Logika jest taka, że gdyby nie było nieprawidłowego zawracania, nie byłoby zderzenia. Patrzy się w lusterka zawsze, i lepiej poczekać minutę niż kogoś zabić albo przykuć do wózka. Wina ewidentnie leży po stronie kierującego samochodem. Poza tym sądząc po drodze to motocyklista mógł jechać te 90-100 km/h
Wniosek, motocykle nie nadają się do bezpiecznej jazdy. Mogą tylko przyspieszać, nie posiadają możliwości manewrowania podczas hamowania, nie zapewniają żadnej ochrony.
Wniosek:
Motocykle są pojazdem wyboru dla osób całkowicie nieświadomych faktów, które przytoczyłeś, a wynikających z praw fizyki, lub dla osób które są zbyt zaczepiste by myśleć o zagrożeniach. Ergo, wina motocyklisty jest zawsze, albo przez zaniedbanie zasad bezpieczeństwa, albo przez ignorancję. Wina innych uczestników ruchu jest dodatkiem.

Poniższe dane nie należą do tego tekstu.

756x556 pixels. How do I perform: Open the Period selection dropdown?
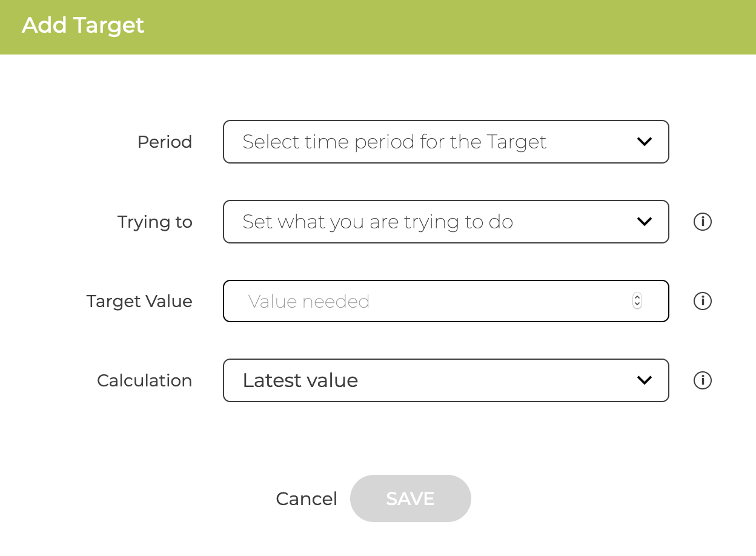[x=446, y=142]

Wypadki motocyklistów są jedynie konsekwencją tzw. przeciągania struny. To tak samo jak torreador. Wie, że nie postępuje w zgodnie ani z rozsądkiem ani z poszanowaniem dla bezpieczeństwa, w związku z czym rany kute i stratowania są po prostu konsekwencją celowego działania a nie jakąś szczególną niespodzianką czy tragedią .
Kierowca szybkiego motocykla - torreador, cóż, obaj robią to dla adrenaliny/szpanu, obaj robią z siebie widowisko, obaj celowo igrają z niebezpieczeństwem, obu czasem to niebezpieczeństwo niszczy.
Z resztą, gdyby nie tragiczne wypadki, gdyby jazda motocyklem była totalnie bezpieczna, to jaki byłby z niej szpan?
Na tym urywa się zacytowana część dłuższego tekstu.